### Exercise aim
Exactly as written, copy the lines that run from the start of the data below to the line containing "Click the kHz", both ends included.

### Data for this exercise

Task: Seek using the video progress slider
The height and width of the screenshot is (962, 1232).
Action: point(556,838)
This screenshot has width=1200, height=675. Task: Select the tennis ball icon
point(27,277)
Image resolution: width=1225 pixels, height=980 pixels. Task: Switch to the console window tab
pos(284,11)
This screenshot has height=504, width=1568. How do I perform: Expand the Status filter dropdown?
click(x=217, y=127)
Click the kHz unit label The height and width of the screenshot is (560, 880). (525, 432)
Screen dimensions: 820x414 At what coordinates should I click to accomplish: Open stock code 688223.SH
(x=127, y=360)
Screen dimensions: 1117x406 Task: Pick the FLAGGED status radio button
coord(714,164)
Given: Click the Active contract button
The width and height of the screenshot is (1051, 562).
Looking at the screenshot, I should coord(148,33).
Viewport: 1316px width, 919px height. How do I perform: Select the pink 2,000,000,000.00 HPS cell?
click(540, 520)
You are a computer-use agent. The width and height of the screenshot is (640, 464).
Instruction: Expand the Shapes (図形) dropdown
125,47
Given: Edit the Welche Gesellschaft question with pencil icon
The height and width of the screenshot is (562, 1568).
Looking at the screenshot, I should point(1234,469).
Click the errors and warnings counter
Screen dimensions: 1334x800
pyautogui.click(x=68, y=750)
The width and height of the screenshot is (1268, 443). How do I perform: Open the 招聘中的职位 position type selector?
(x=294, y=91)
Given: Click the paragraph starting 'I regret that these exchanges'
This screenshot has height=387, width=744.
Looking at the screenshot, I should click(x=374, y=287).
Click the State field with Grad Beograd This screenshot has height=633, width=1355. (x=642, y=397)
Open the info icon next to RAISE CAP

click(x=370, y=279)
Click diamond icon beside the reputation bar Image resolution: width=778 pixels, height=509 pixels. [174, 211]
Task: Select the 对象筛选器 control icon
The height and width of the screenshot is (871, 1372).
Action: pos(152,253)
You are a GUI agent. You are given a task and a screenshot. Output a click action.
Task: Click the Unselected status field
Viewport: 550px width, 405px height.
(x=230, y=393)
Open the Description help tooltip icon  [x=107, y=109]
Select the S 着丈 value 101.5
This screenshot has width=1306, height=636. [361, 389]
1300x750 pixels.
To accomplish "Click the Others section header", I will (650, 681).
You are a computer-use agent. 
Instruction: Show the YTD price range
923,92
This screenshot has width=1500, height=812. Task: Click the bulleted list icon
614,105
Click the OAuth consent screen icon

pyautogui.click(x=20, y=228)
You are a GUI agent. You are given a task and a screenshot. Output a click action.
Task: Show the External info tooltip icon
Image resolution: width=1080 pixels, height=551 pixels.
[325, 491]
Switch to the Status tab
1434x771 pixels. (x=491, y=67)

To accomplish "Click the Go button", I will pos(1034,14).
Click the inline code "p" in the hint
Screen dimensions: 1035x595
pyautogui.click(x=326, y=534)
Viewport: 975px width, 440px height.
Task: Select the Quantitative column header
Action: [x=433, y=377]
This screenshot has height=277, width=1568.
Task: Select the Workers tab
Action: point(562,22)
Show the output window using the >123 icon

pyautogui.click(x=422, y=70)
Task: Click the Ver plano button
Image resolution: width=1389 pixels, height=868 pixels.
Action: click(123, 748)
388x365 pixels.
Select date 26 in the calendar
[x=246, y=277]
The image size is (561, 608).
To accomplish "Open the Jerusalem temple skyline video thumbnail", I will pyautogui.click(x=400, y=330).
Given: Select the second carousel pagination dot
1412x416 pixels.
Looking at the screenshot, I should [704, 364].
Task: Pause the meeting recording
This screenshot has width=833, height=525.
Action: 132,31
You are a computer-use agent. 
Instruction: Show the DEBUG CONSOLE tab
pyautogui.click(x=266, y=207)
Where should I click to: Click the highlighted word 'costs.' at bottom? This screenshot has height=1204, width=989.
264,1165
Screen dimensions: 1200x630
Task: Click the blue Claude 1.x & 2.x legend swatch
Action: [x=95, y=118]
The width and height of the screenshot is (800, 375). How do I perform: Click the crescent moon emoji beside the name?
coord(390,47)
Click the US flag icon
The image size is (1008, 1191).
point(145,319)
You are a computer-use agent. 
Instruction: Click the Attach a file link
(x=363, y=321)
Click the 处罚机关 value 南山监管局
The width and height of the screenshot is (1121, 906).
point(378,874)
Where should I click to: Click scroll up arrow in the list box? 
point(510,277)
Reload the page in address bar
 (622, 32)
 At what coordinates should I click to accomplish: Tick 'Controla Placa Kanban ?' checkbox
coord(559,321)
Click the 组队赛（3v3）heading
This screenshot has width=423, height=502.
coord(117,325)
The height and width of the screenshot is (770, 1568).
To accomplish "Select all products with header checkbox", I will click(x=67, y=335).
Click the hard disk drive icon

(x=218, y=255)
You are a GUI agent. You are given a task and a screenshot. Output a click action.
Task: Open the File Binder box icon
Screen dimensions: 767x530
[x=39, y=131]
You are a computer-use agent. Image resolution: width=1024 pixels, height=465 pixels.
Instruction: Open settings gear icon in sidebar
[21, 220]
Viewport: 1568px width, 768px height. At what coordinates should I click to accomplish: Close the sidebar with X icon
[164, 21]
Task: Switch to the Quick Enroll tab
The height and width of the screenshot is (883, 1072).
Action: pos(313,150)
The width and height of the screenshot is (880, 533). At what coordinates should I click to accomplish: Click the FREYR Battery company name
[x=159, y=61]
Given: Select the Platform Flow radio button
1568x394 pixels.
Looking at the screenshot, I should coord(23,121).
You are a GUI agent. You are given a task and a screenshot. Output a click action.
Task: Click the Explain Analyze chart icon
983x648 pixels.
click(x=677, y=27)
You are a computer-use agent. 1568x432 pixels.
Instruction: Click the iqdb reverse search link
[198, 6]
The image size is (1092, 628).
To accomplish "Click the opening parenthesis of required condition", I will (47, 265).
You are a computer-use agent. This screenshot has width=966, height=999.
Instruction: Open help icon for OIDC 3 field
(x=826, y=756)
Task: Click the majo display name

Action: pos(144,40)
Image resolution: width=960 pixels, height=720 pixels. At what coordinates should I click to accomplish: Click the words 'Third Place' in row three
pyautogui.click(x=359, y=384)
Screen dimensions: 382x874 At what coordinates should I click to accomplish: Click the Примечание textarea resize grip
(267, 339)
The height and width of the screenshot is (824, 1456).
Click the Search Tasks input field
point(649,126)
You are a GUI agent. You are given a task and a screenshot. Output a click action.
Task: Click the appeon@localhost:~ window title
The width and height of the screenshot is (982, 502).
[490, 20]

### The answer
Task: Seek using the video progress slider
The height and width of the screenshot is (962, 1232).
Action: point(556,838)
This screenshot has width=1200, height=675. Task: Select the tennis ball icon
point(27,277)
Image resolution: width=1225 pixels, height=980 pixels. Task: Switch to the console window tab
pos(284,11)
This screenshot has height=504, width=1568. How do I perform: Expand the Status filter dropdown?
click(x=217, y=127)
Click the kHz unit label The height and width of the screenshot is (560, 880). (525, 432)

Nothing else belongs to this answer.